Volume 74, Issue #4 | Winter 2014

Chart of Seven Contracts

In 2015, CWA bargaining teams will be negotiating 180 contracts covering more than 200,000 CWA members across our industries and sectors. We want increased wages, jobs and fairness in our workplaces. Many of our employers are among the most profitable in their industries, and it’s time that workers get a fair share of those profits.

With our members’ help, many of our employers recovered from bankruptcy and the economic downturn of the 2008 Great Recession. We’re putting them on notice: it’s our turn.

American Airlines/US Airways 14,000 Workers Bargaining

Increase in corporate profits since 2009: 9.6 percent.

US Airways filed for bankruptcy in 2002 and 2004, and American filed in 2011. CWA passenger service members at US Airways made sacrifices during those bankruptcies to keep their airline operating. Today, wages are still lower than their pre-bankruptcy level. Agents at American lost jobs, pay and retirement security as that airline outsourced their work. Homebased agents saw their wages and benefits cut.

The two airlines merged in 2013. Last September, after 19 years of determination and organizing, American agents won a CWA voice. With their colleagues at US Airways, they are negotiating a first contract

AT&T Midwest, Legacy T and Southeast: 38,400 Workers Bargaining

AT&T is a very profitable company, with a CEO who was paid $20.6 million in 2013. CWA members want to continue to stay ahead of inflation with real wage increases and want focus on job growth and working conditions.

General Electric: 9,300 Workers Bargaining

Increase in corporate profits since 2009: 16.3 percent.

GE is a very profitable corporation, and it pays its CEO very well.
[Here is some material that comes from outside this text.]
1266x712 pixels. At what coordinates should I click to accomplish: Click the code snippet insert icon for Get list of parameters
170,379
For 2013, GE’s CEO was paid $19 million. That’s 491 times as much as an average worker, according to a Bloomberg analysis.

In 2014, GE sold its Appliance Park facility in Louisville, Ky., to Swedish-company Electrolux. We will fight to make sure that the Louisville workers have contract protections. 
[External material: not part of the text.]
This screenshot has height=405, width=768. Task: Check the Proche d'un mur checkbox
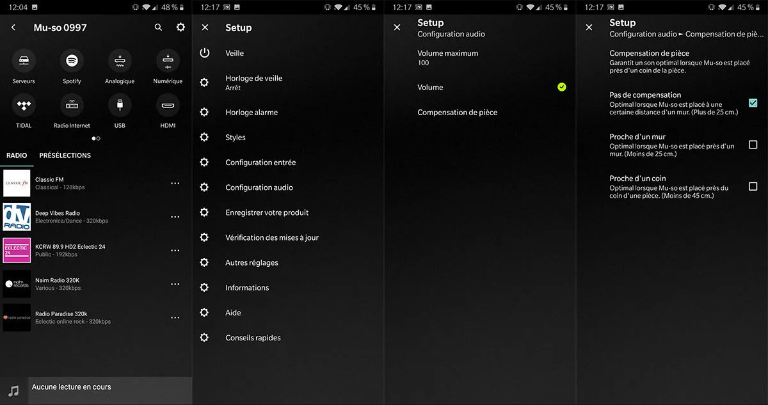(x=753, y=145)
Verizon Communications Northeast and Mid-Atlantic: 26,500 Workers Bargaining

Increase in corporate profits since 2009: 215 percent.
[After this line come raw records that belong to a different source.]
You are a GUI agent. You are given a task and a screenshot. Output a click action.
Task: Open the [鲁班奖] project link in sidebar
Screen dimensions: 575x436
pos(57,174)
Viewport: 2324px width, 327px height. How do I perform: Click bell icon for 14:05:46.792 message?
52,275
Verizon is a very profitable company and its CEO shares in those profits, with a 2013 compensation package of $15.8 million.

CWAers want to expand and keep good jobs, and gain a fair share of Verizon’s profits. Also bargaining are VZ Wireless retail store workers in Brooklyn, who last year stood up for bargaining rights and a CWA voice, and VZW technicians in New York. 

New Jersey: 43,000 State Workers Bargaining

New Jersey is one of the nation’s wealthiest states and the 1 percent is doing well. Under Governor Chris Christie, who’s big on corporate tax breaks and giveaways to the wealthy, the top 1 percent pay just 7 percent of their income in taxes.

Christie fought hard to strip workers’ bargaining rights over health care and retirement security. In 2011, he pushed through big cuts in public workers’ pensions but pledged that the state would begin to make bigger payments each year to the pension system. Last year, Christie reneged on that deal and grabbed $2.5 billion earmarked for workers’ pensions.

State workers also face the threat of privatization that will destroy good jobs and critical public services.

United Airlines: 24,000 Flight Attendants Bargaining

Increase in corporate profits since 2009: 161.2 percent.

United Airlines filed for bankruptcy in 2002, cutting thousands of jobs across the company. Flight Attendants endured wage cuts, health care cost shifting, work rule changes, and termination of their pensions. AFA-CWA members fought back and doubled the amount the company would contribute to the 401k plans, from 3 percent to 6 percent as the airline exited bankrtupcy.

The airline has fully recovered from its bankruptcy and in October 2010 merged with Continental and Continental Micronesia. Flight Attendants are bargaining for a single contract at the new United that would finally merge the operation and allow all 24,000 to access the benefits of the merger and share in the airline’s profitability.